Of course, impersonating a police officer can have real consequences for public safety. Impersonating a veteran doesn’t necessarily have those same consequences.

But Sterner said it takes away from the medal system that’s in place — and it places suspicion on the actual veterans.

“It also changes our history. These people make up battles, they make up injuries they’ve received that are often even chronicled in the Library of Congress as being true fact. I think it does hurt all Americans,” Sterner said.

But Jonathan Turley, a legal scholar at George Washington University, says the Stolen Valor Act of 2006 raises very real First Amendment issues.

“I think it is is unconstitutional,” Turley said. “If you use a lie to acquire any type of benefit, it is in fact prosecuted, when the lie becomes larceny or fraud or perjury. It’s prosecuted for the collateral crime.”

Turley said prosecutors will already regularly charge individuals who claim military awards they don’t have even if they receive only the slightest benefit.

“For good reason. None of us question that those people should be put in jail if they’re deriving benefits from these (lies.) There’s a lot of these cases. And it’s not just valor. A lot of people do the same thing when they’re terminally ill,” Turley said.

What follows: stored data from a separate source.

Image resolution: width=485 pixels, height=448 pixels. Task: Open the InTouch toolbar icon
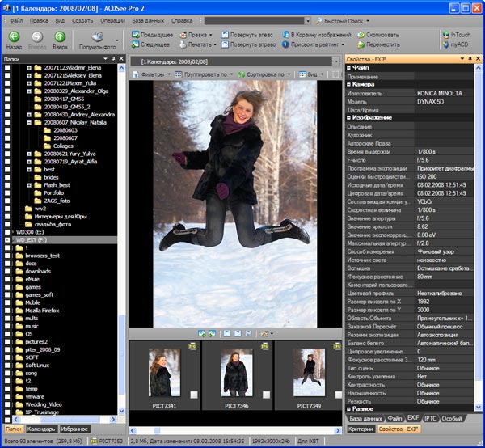point(457,35)
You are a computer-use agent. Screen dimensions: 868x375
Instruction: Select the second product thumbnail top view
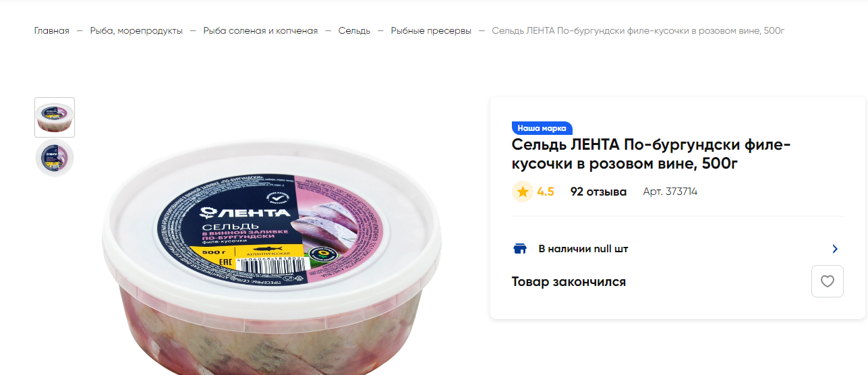55,158
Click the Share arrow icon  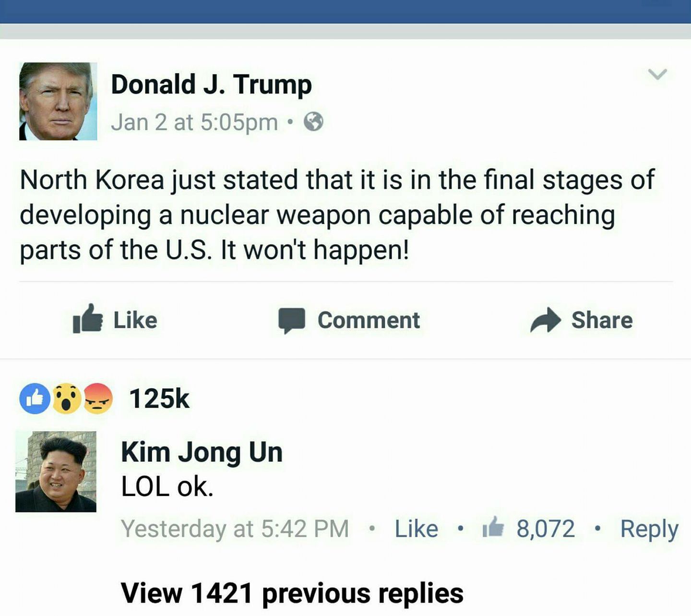[x=546, y=320]
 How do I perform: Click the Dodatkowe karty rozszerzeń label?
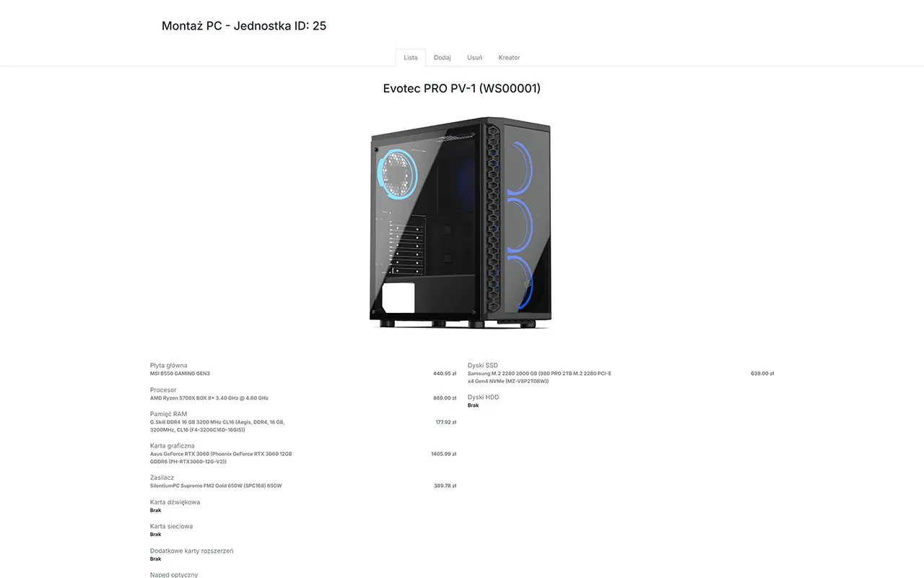point(192,551)
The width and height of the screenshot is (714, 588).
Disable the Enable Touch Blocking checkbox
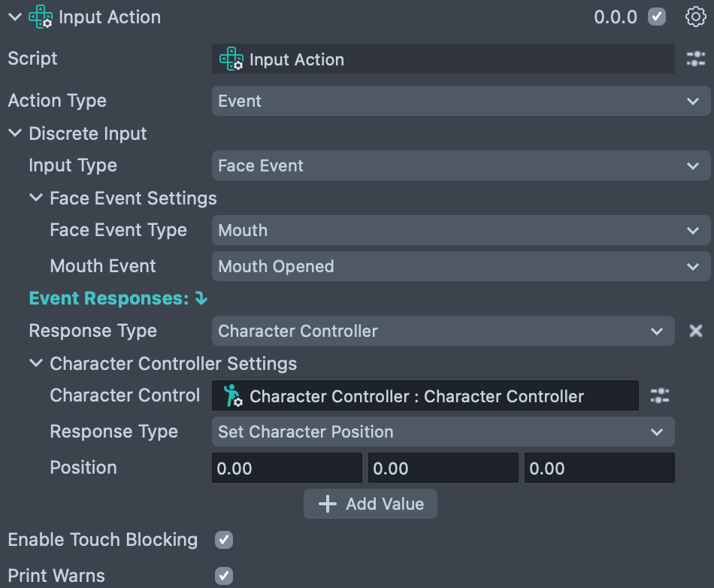coord(224,540)
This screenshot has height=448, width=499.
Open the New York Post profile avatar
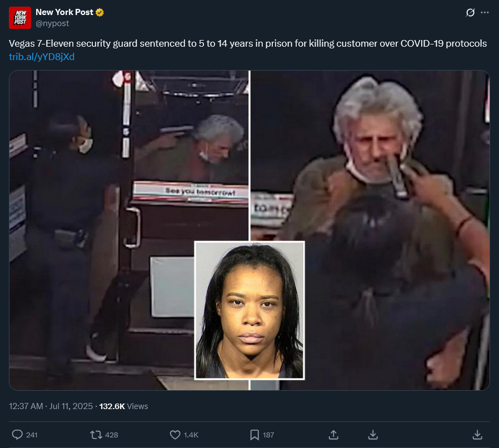[x=20, y=18]
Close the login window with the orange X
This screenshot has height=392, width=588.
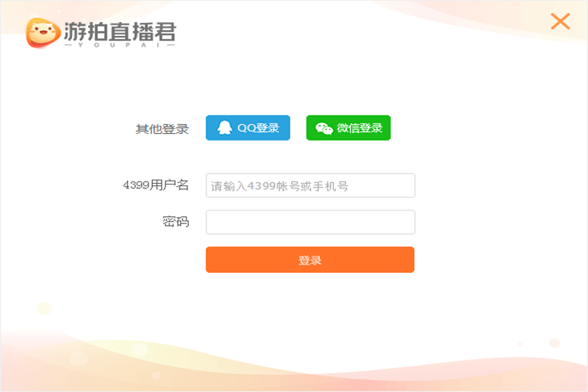(560, 21)
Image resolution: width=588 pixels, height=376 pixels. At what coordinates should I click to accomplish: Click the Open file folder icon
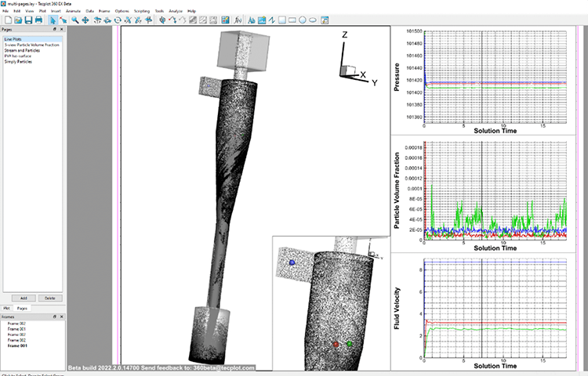17,20
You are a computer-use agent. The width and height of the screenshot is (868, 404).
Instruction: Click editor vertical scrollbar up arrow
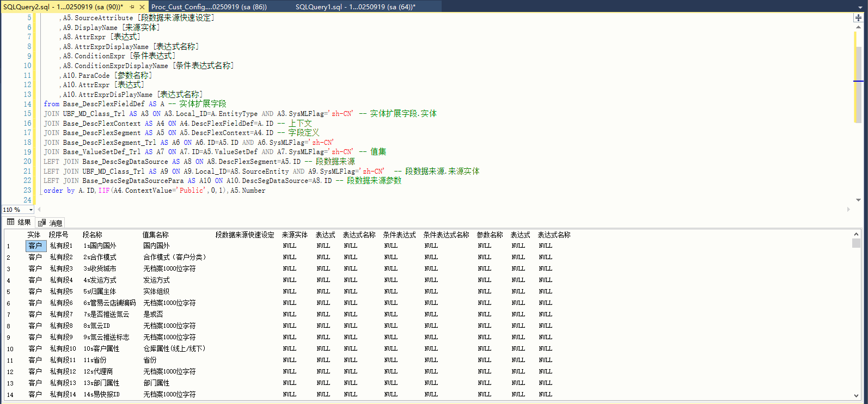click(x=858, y=27)
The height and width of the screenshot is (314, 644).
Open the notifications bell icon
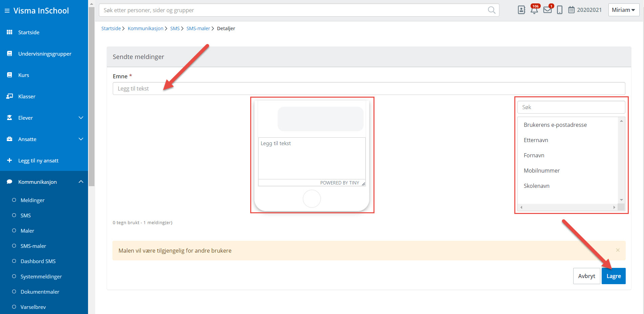[x=534, y=10]
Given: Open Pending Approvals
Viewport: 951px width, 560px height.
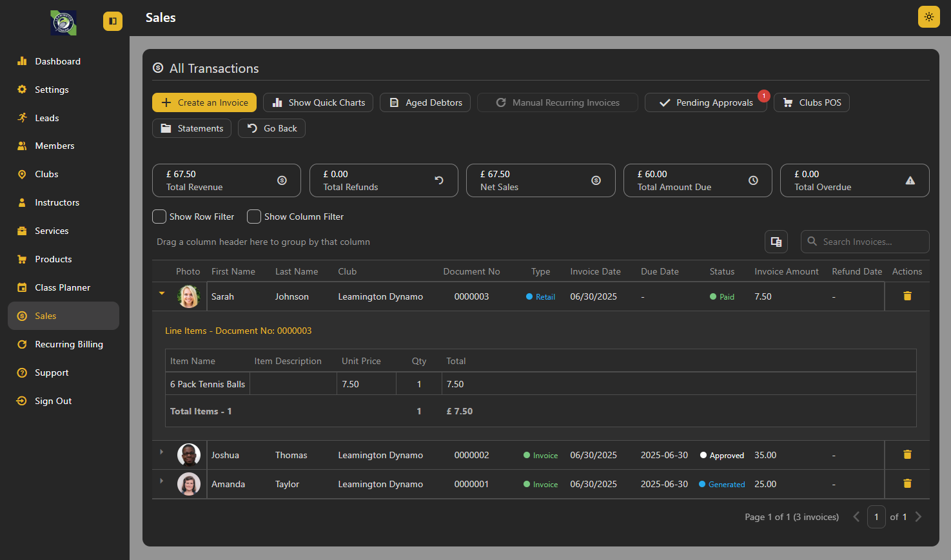Looking at the screenshot, I should pos(705,102).
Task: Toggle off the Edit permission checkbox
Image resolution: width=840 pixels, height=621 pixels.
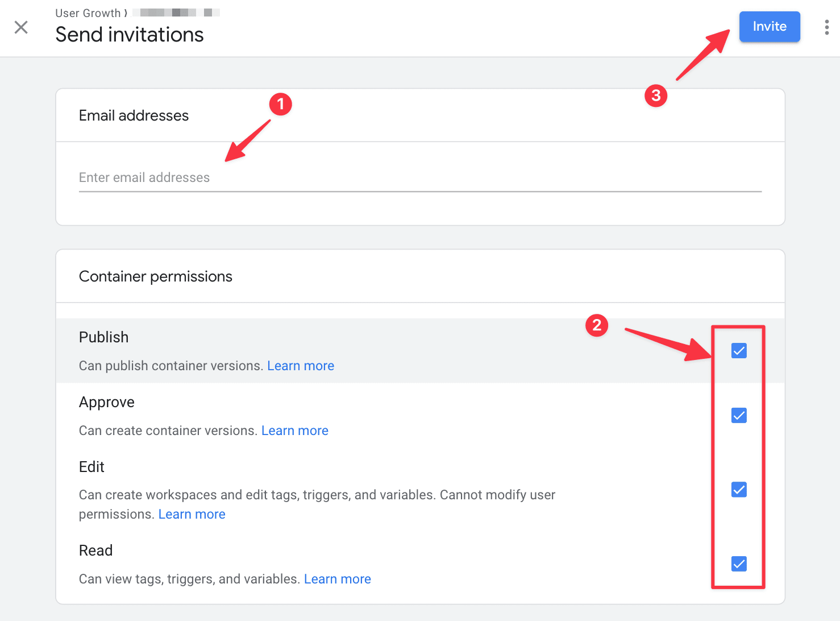Action: tap(738, 489)
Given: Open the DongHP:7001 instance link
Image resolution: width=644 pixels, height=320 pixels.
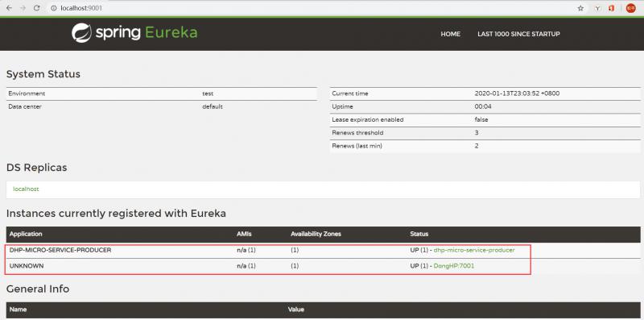Looking at the screenshot, I should click(x=454, y=266).
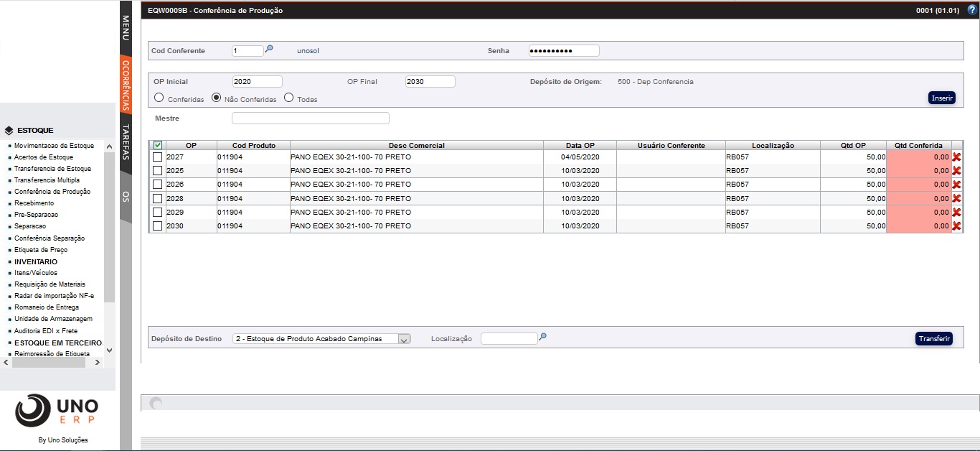
Task: Open the OCORRÊNCIAS side tab
Action: click(126, 85)
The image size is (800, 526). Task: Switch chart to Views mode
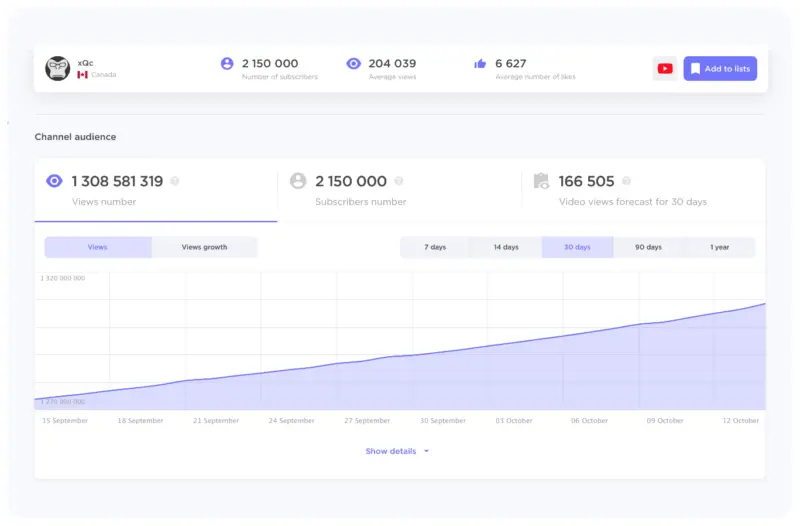point(98,247)
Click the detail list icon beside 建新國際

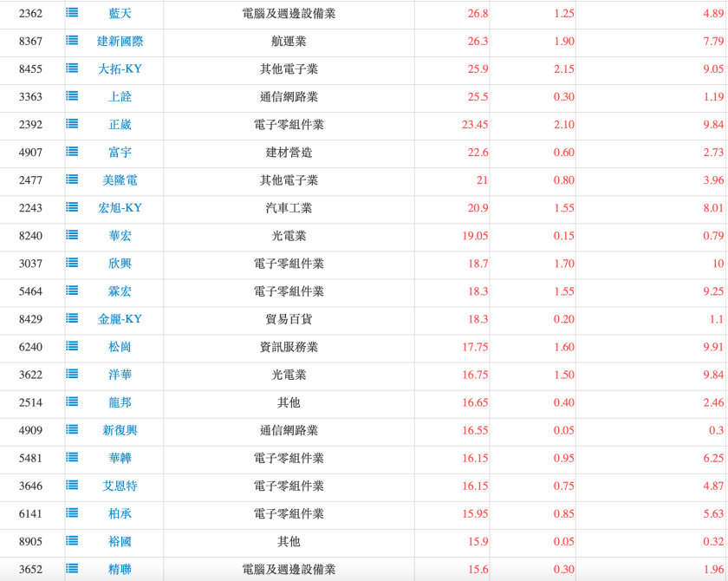73,42
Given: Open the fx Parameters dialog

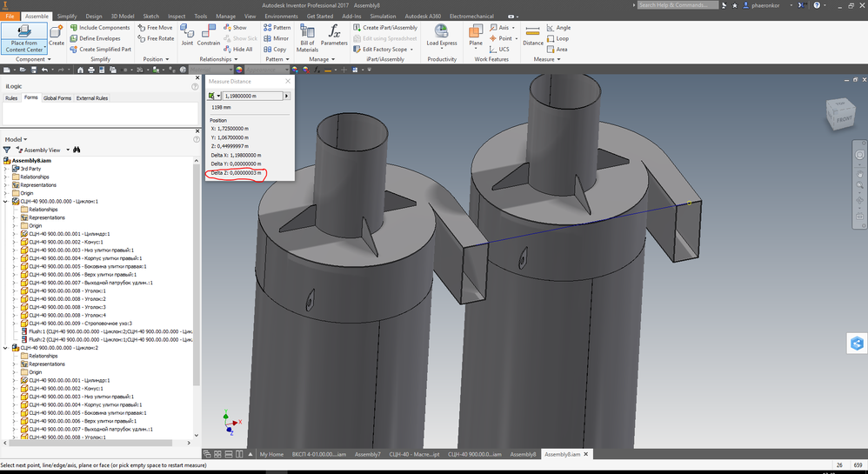Looking at the screenshot, I should coord(334,35).
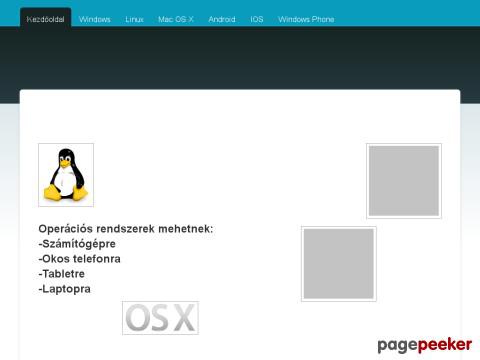This screenshot has height=360, width=480.
Task: Click the '-Okos telefonra' list line
Action: 79,259
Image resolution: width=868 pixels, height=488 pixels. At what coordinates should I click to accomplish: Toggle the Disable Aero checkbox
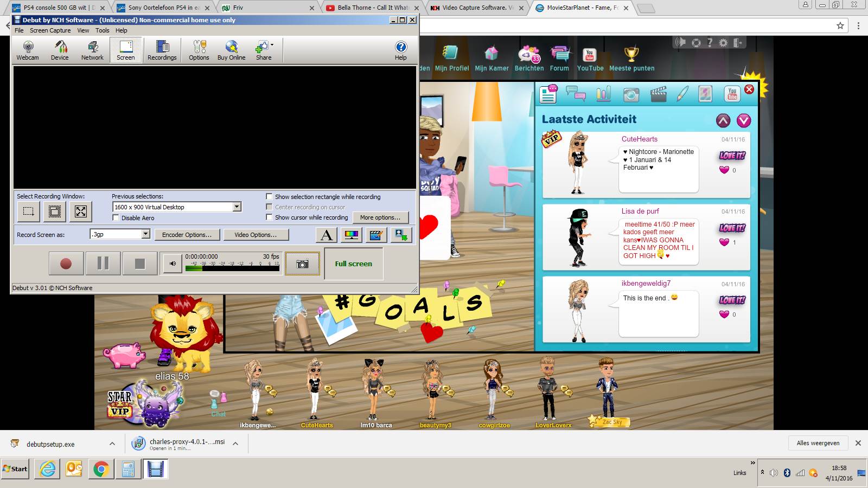[x=116, y=218]
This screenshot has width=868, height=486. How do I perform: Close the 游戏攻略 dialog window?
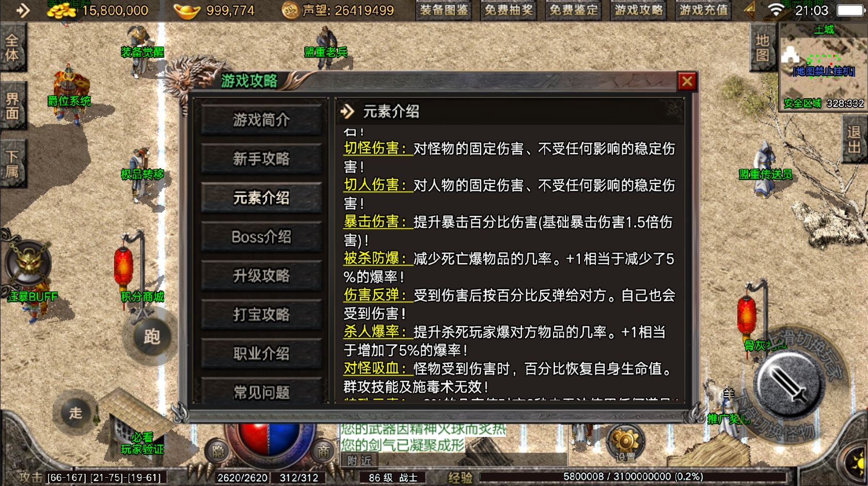tap(687, 81)
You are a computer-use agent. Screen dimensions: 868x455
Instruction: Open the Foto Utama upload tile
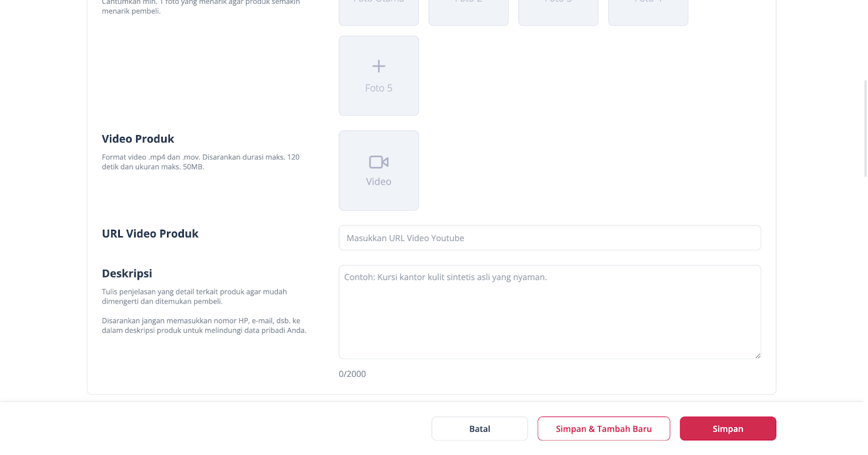(x=379, y=12)
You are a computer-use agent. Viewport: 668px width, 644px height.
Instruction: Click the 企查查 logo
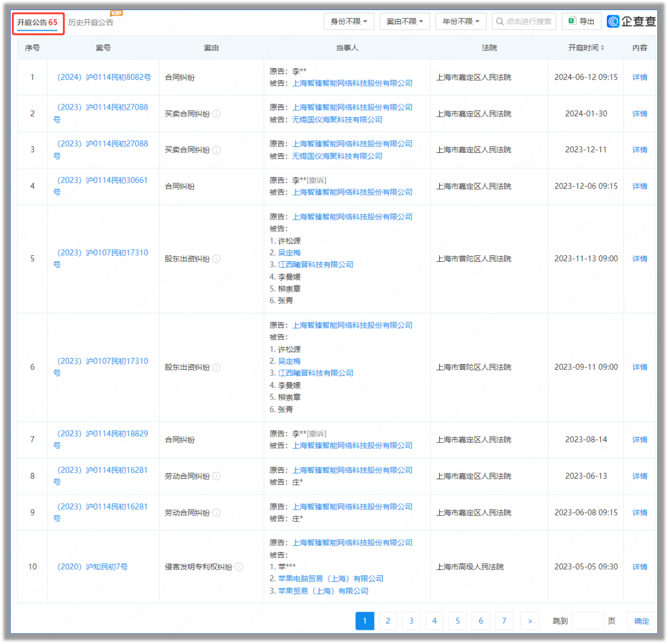(632, 21)
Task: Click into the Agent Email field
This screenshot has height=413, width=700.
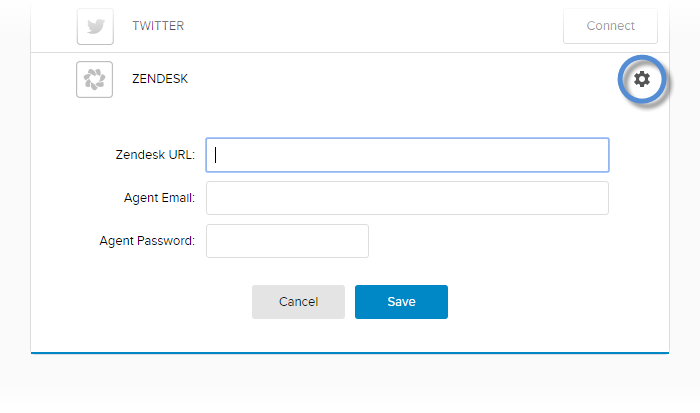Action: 407,198
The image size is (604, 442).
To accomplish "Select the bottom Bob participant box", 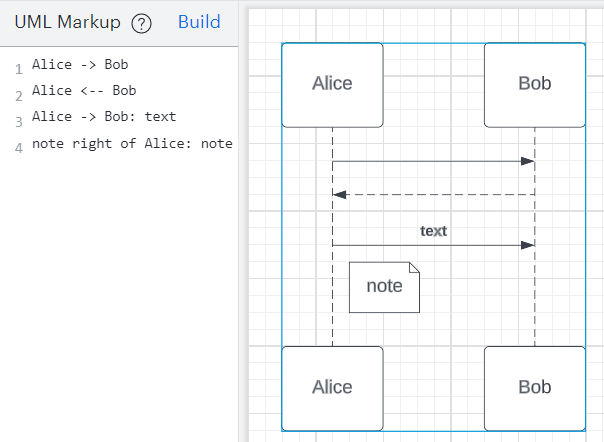I will (x=534, y=387).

Importantly, Turley said, this is a slippery slope. This country has never made the idea of a lie a crime. There’s always been a line of when a lie derives a benefit to make it a crime.

He also said the people who lie about serving in battle are already easy to identify, expose and ever ridicule.

“They tend to promote themselves into absurdity. It becomes addictive,” Turley said.

But Sterner says that’s not enough. These people, like Alvarez, do this for the attention. And he’s getting attention — even if it is for being a liar.